In 2022, the report notes that flue-cured production in the southern hemisphere in particular was affected by adverse weather conditions with very hot and dry conditions during the peak planting and growth periods, with South American producers affected the worst.
Countries in southern Africa, though affected by similar conditions did however receive significant rainfall in January of 2022 (cyclone linked) which improved yields, though drier conditions prevail now.
In Brazil, the adverse weather resulted in the top of the plant not filling out and yields are significantly lower than initially estimated. Production is estimated to drop from 573 million kgs to a conservative 460 million kgs.
“While in Zimbabwe production is estimated to drop from 203 million kgs to 190 million kgs, there are smaller drops in production in other producing countries in the southern hemisphere,” the report reads.
ZTA said in the northern hemisphere production is estimated to remain relatively stable, with minimal increases. Production in the US has been affected by the highest recorded increases in costs of production and with just a 10% increase in price this will deter any further increase.
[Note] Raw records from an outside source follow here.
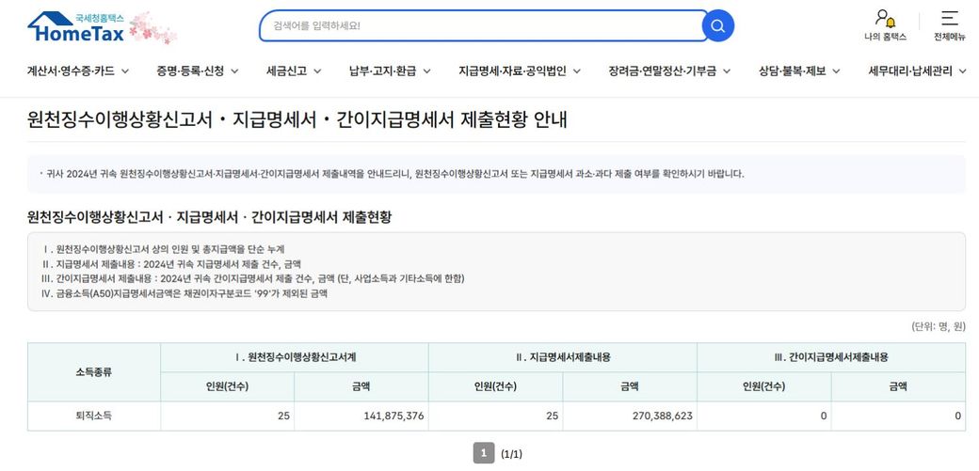Expand 계산서·영수증·카드 menu
Screen dimensions: 979x471
tap(78, 71)
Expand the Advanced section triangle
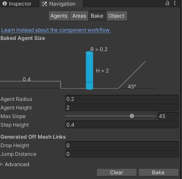The image size is (182, 179). click(2, 164)
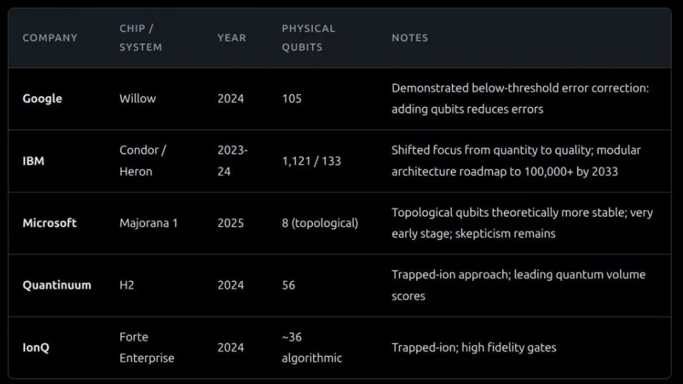This screenshot has width=683, height=384.
Task: Click the Trapped-ion; high fidelity gates note
Action: pos(474,347)
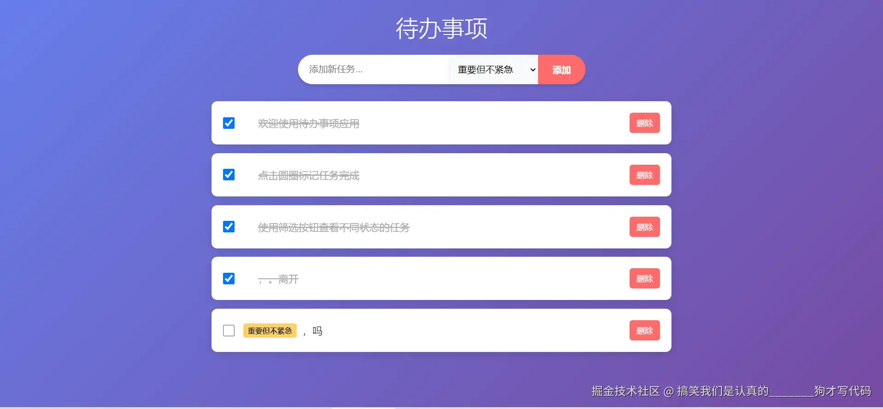Click the 使用筛选按钮查看不同状态的任务 task text

point(334,228)
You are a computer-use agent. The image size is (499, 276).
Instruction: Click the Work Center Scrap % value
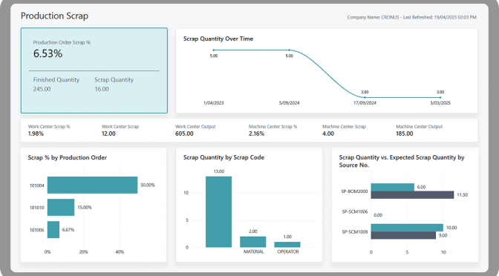click(36, 134)
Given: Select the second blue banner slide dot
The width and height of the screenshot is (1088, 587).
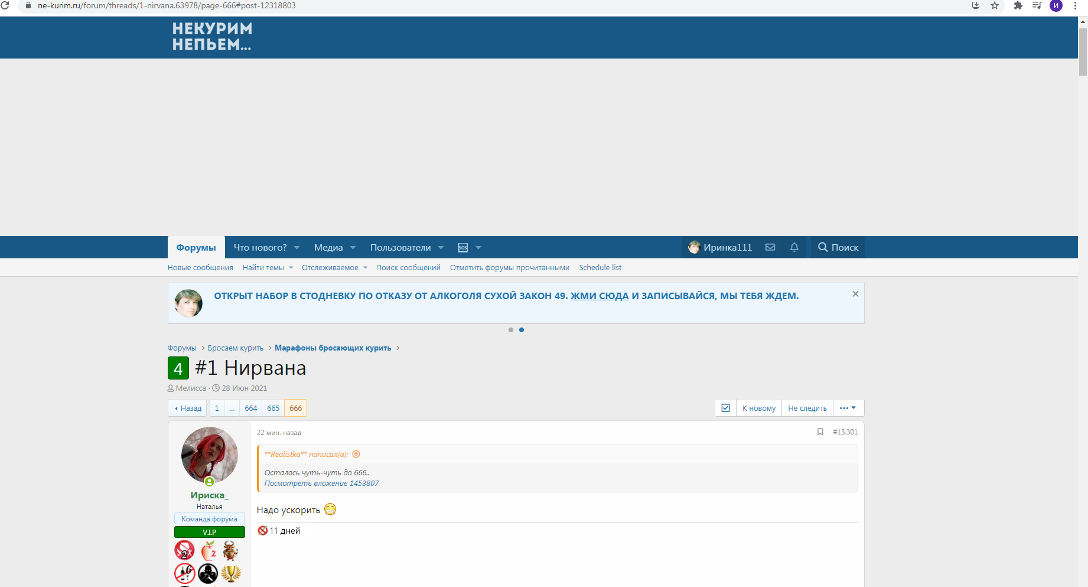Looking at the screenshot, I should (x=522, y=330).
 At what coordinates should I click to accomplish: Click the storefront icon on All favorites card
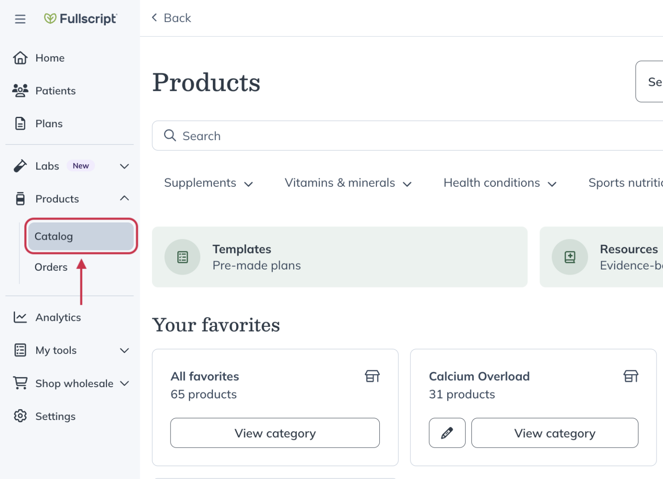[373, 376]
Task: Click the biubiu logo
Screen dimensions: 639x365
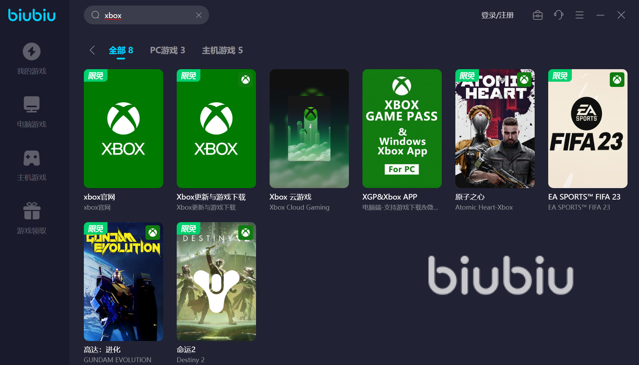Action: pos(32,15)
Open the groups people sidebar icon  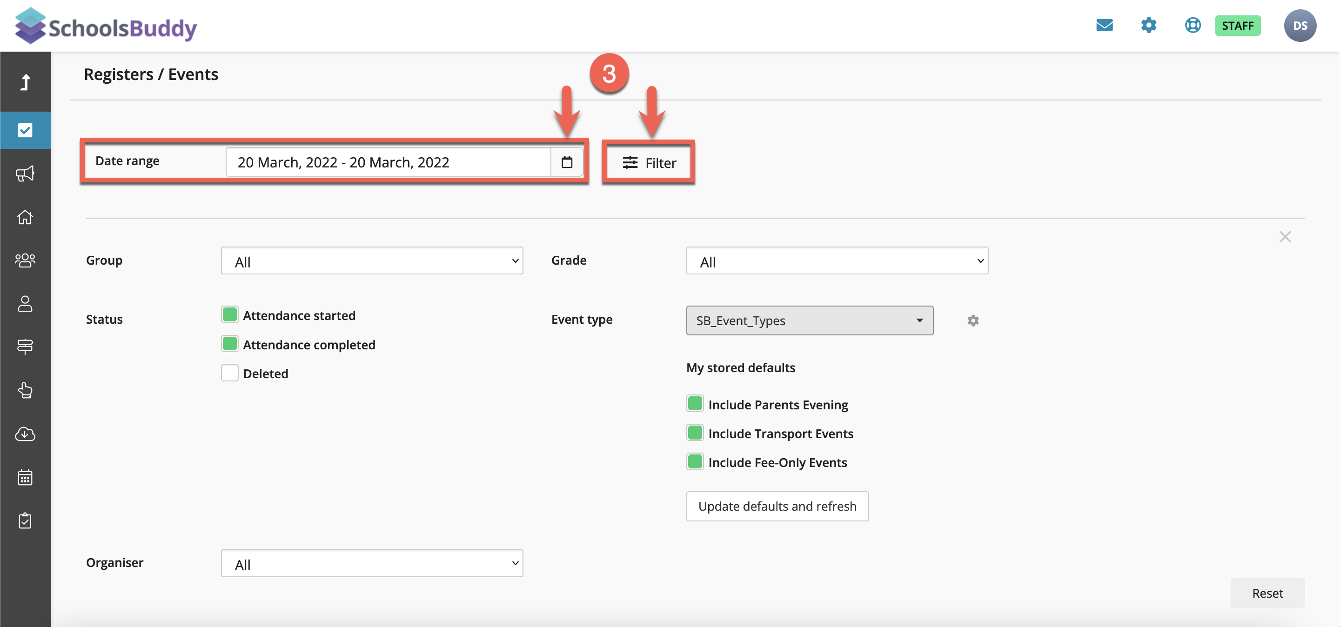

China’s demand from its major source countries will not significantly change as supply remains sufficient for their requirements.
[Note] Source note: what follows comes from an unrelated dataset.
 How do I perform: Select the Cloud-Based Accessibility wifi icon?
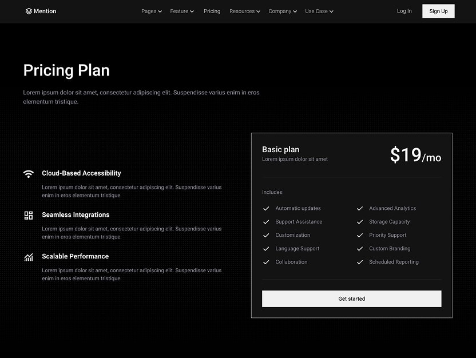[29, 173]
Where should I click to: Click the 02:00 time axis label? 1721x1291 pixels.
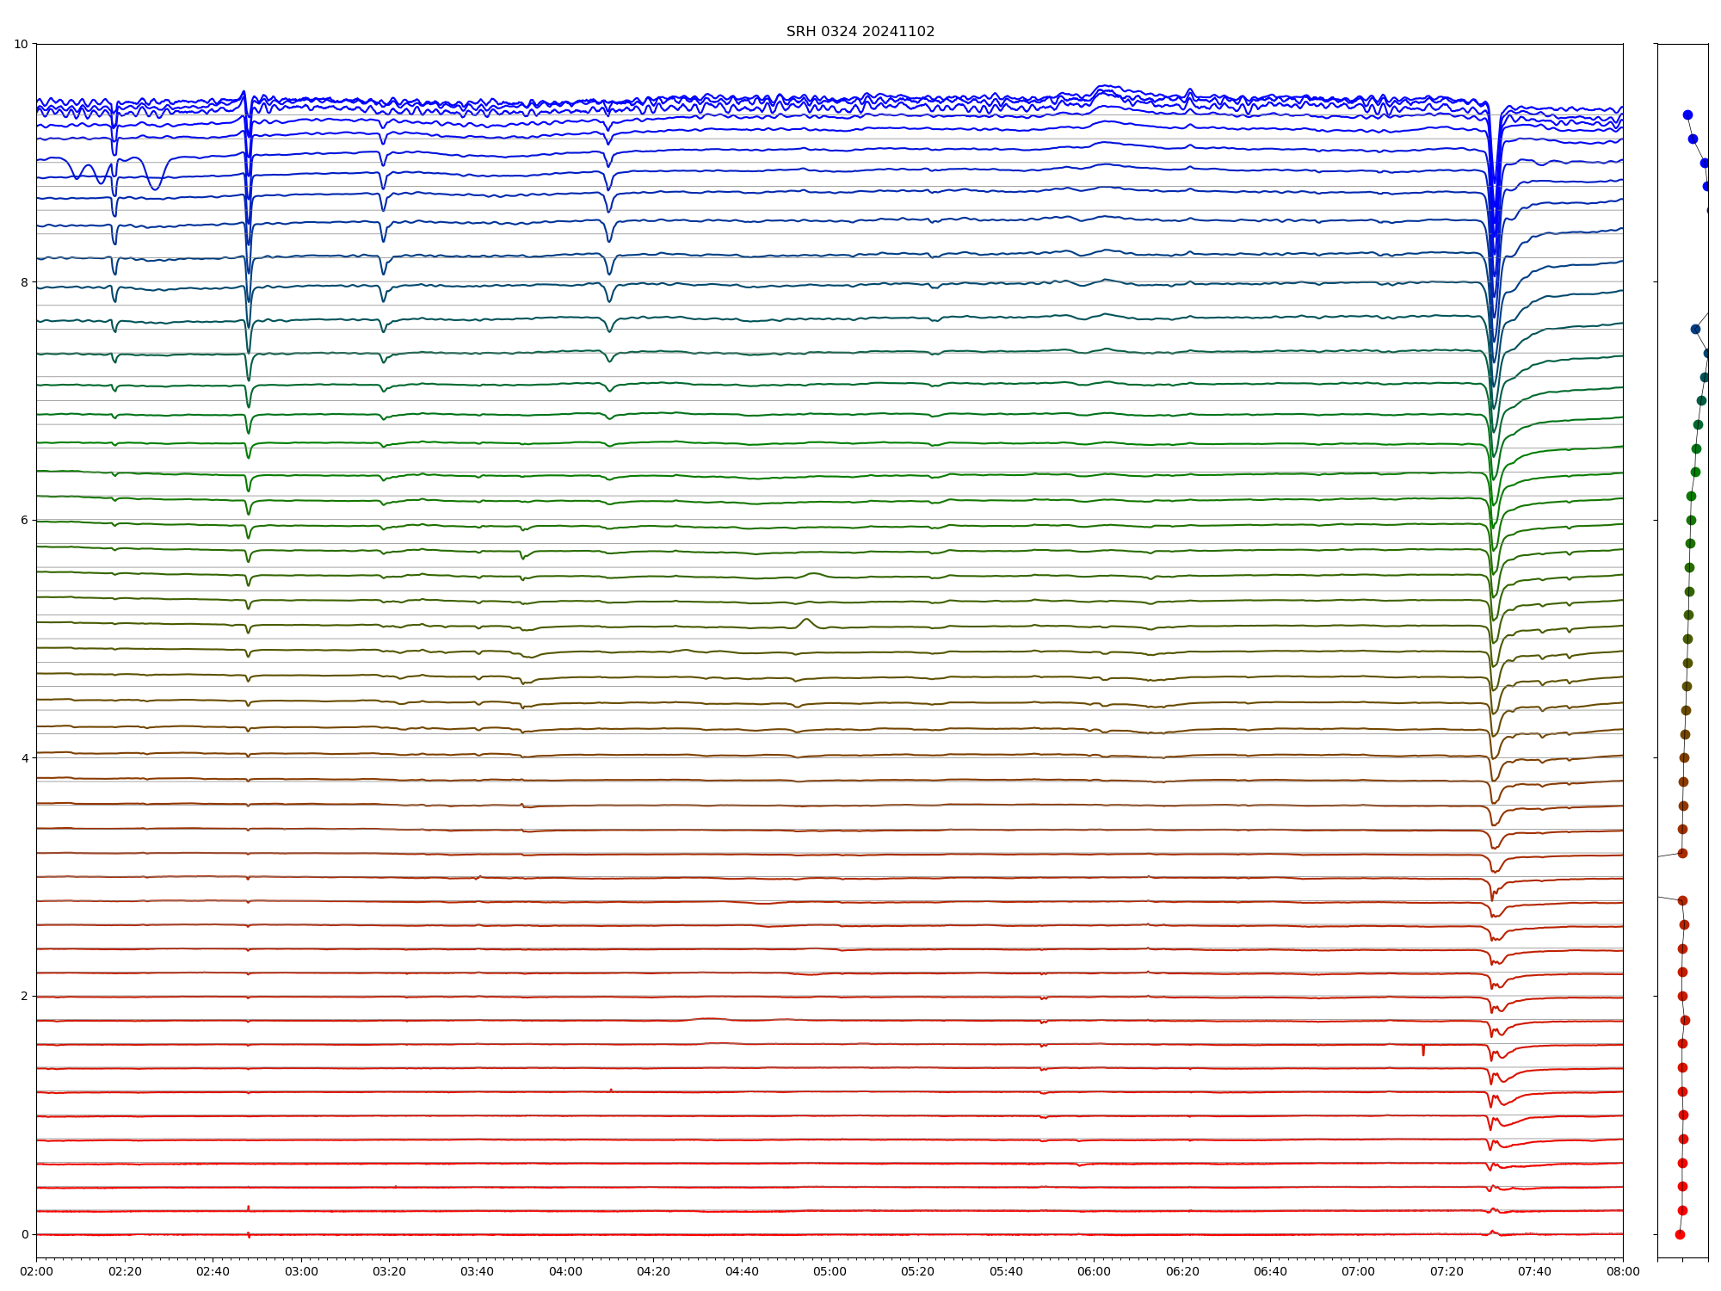(36, 1271)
Overall, flue-cured production for 2022 is estimated to fall by 9% to an estimated 1,700 million kgs, just below the recorded lowest production of 2016.
With the significant drop in production in 2022, ZTA said reduced uncommitted stock levels and a post-Covid-19 recovery in demand, prices will be firmer this season.
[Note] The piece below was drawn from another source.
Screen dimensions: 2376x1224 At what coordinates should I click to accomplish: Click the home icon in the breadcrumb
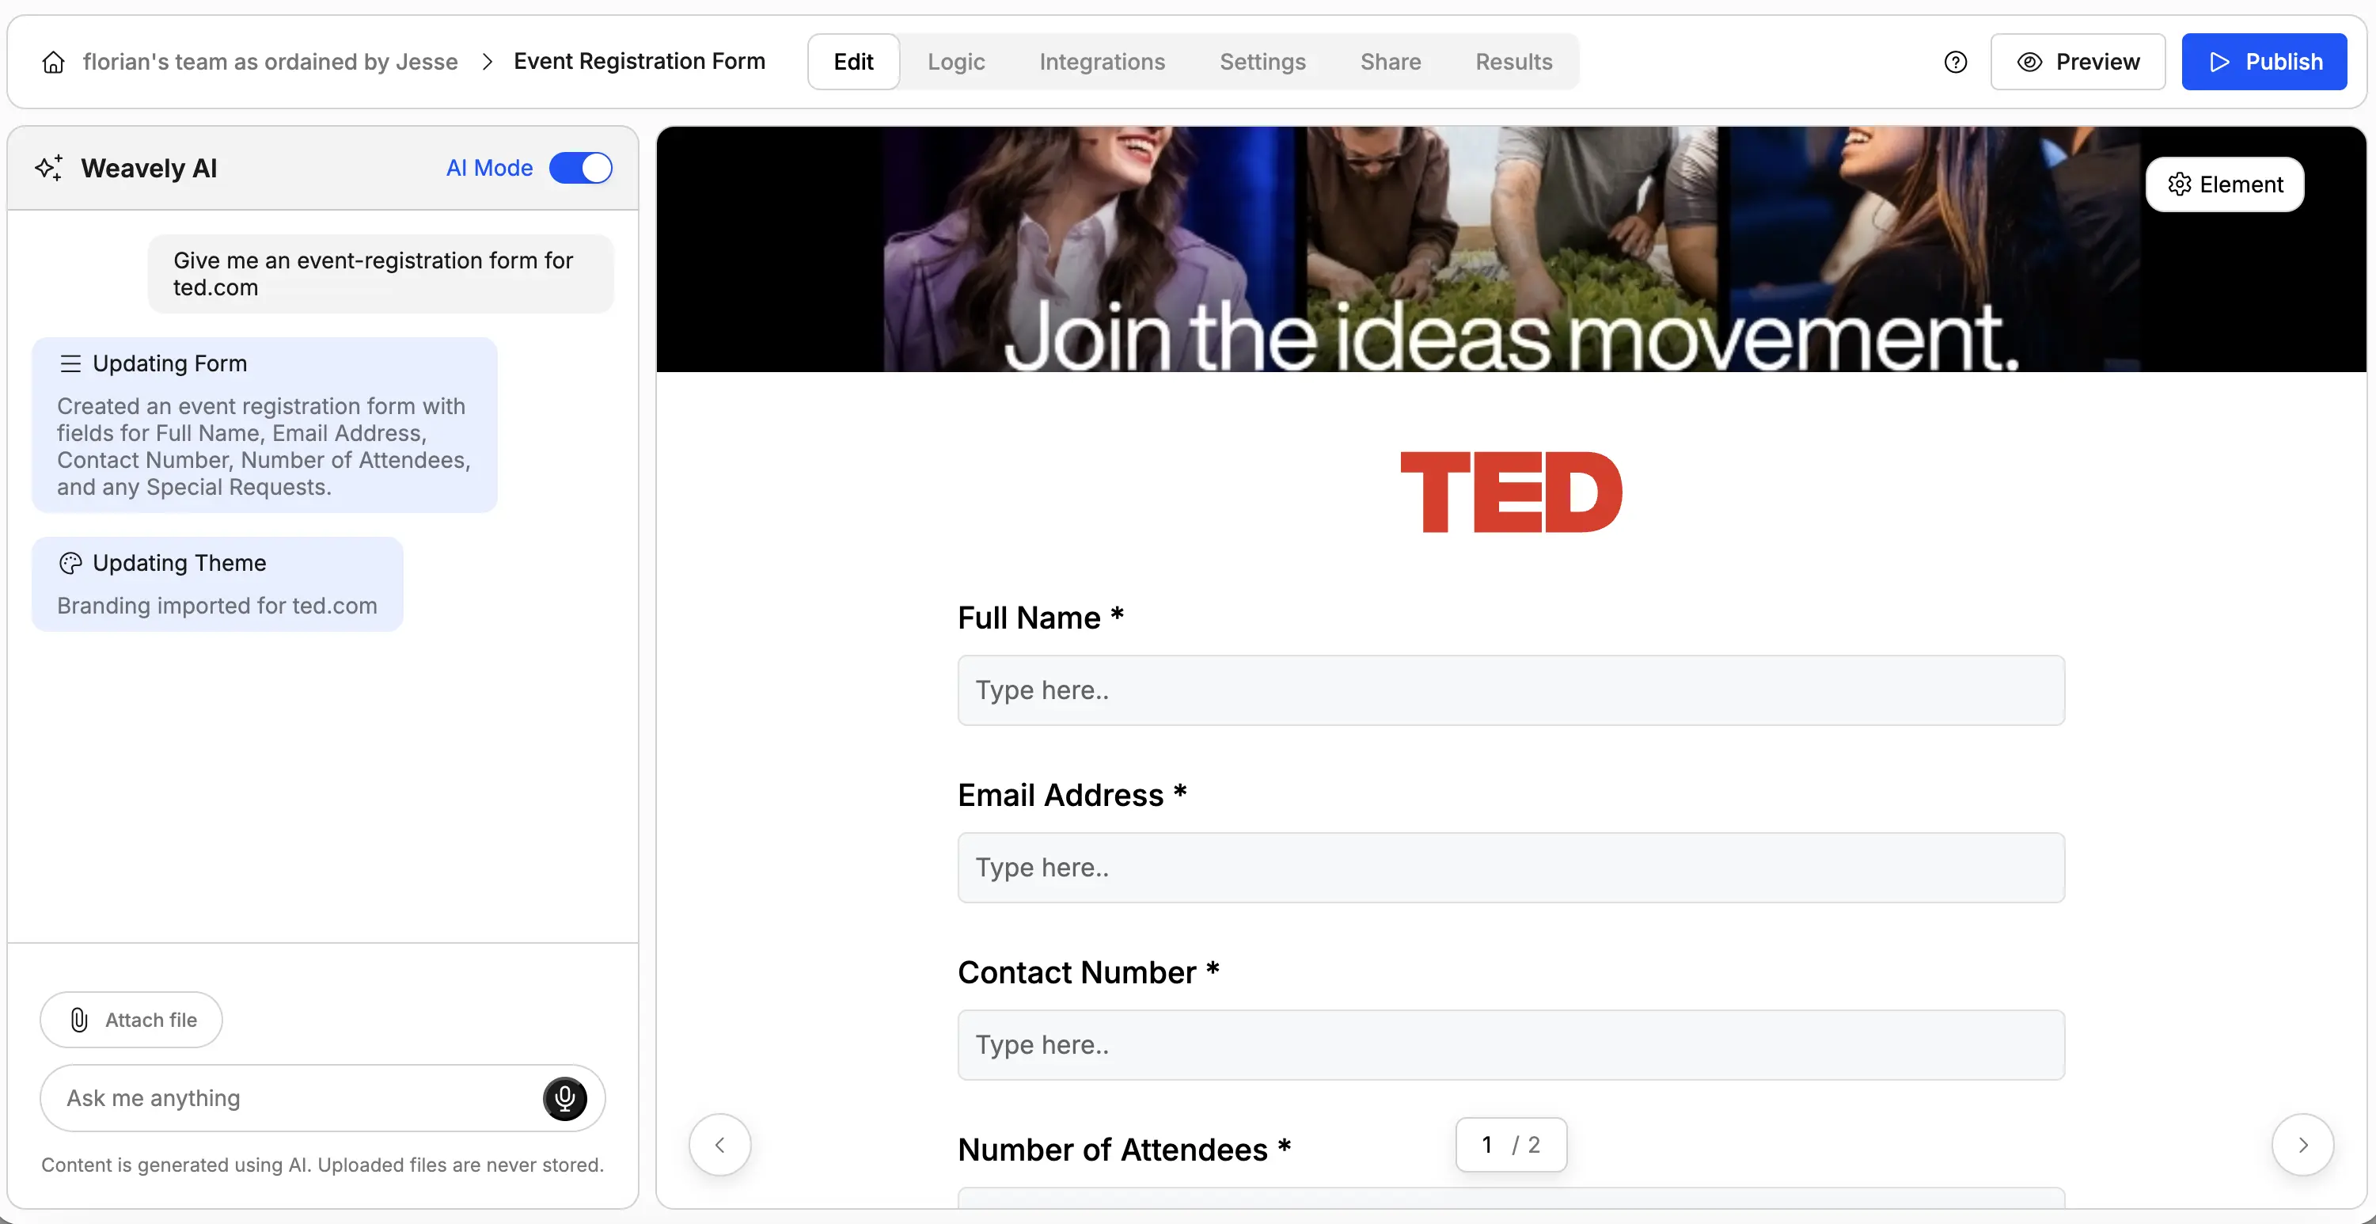[53, 61]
In Brazil, for example, prices are significantly up in 2021 with almost single grading and loose-leaf deliveries.
It is estimated that the average prices will be closer to US$3 per kg up from US$2.01/kg in 2021.
“For Zimbabwe, all of the above dynamics point to much firmer prices this season. While there may be minimal upward movement in top leaf prices, especially China grades, there will be strong demand for the middle and bottom plant positions. A 15% to 20% increase in average US dollar prices is expected this season,” it said.
The TIMB said top quality tobacco grades for premium brands this season are likely to remain unchanged at between US$3.50 per kilogramme and US$5.40 per kg.
ZTA said globally, costs of producing a hectare of tobacco have increased significantly and will continue into 2022.
Countries have reported increases of 15% to 20% in costs with fertilizers, labour and fuel being the main cost drivers.
With the recent Russia – Ukraine war, costs are estimated to increase even further and prices paid for tobacco this season have to also take this into account.
The association said the recent fuel price increase has seen the local cost of flue-cured production rise by 8.3%. The increase in tobacco costs of production, if not matched with cost-plus prices, may see growers looking into alternate food and export crops, ZTA warned.
“The war will also see countries dependent on food crops imports e.g. wheat from the two countries having to increase local production of the food crops by offering higher incentives and prices. This may see a further drop in flue-cured production in 2023 as ably resourced growers consider reducing their tobacco hectares in favour of the attractive food crops,” it said.
This could be an option for growers in Brazil, US, Zambia and Zimbabwe, ZTA said.